Every line below that mentions the word "Calling" should be copied out.

Segment Start: DATA SHOWN

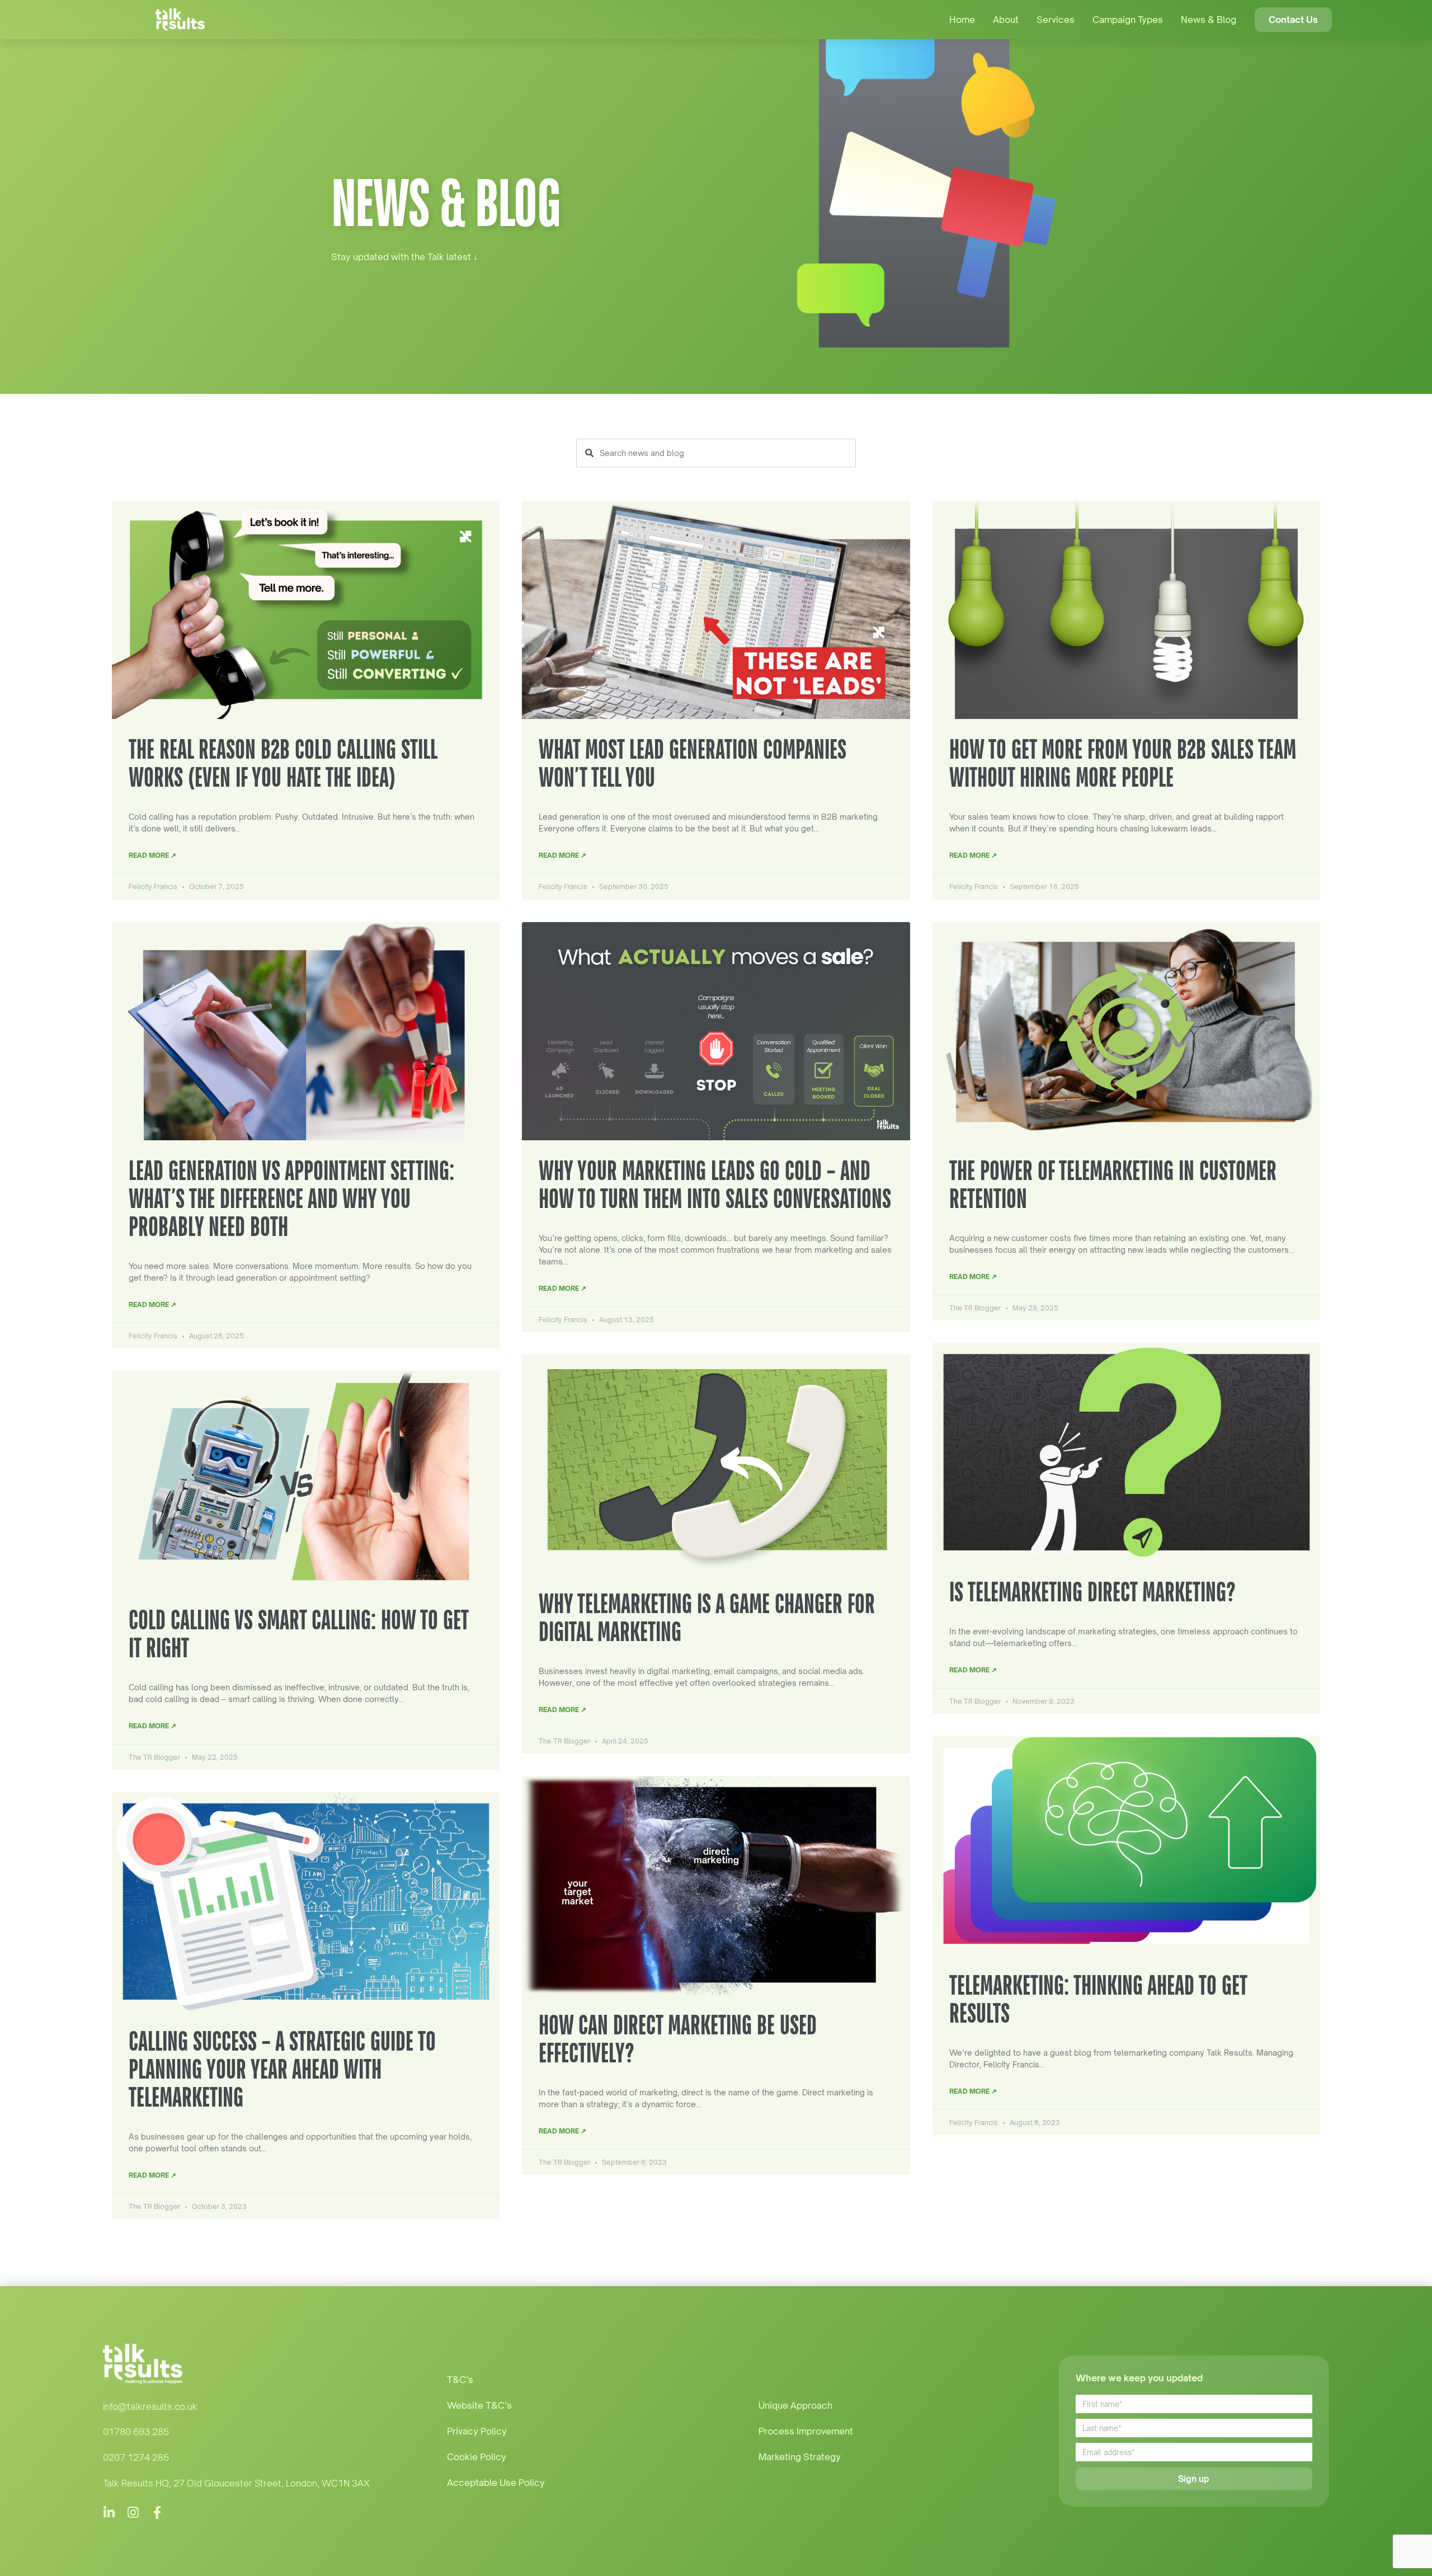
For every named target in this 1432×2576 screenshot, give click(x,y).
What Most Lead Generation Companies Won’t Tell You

Segment End: DATA SHOWN
Segment Start: DATA SHOWN

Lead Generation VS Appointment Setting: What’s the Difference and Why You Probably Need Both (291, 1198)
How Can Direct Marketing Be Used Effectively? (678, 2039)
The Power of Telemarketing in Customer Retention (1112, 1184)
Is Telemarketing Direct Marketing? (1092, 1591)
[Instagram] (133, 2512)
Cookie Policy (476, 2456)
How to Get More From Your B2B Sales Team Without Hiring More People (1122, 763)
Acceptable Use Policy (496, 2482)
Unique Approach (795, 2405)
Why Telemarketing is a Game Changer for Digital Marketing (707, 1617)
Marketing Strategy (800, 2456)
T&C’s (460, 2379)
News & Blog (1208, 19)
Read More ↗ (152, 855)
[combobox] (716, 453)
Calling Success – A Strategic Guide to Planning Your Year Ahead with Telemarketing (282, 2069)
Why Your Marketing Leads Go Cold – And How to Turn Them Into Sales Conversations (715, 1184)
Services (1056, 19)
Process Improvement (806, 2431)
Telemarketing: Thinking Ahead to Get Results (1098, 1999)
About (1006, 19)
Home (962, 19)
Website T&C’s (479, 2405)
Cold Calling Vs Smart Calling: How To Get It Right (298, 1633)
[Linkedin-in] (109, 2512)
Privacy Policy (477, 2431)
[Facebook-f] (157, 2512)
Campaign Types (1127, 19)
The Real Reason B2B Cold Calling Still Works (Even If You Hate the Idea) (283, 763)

Segment End: DATA SHOWN

- _RESPONSE AREA_:
Calling Success – A Strategic Guide to Planning Your Year Ahead with Telemarketing (282, 2069)
Cold Calling Vs Smart Calling: How To Get It Right (298, 1633)
The Real Reason B2B Cold Calling Still Works (Even If You Hate the Idea) (283, 763)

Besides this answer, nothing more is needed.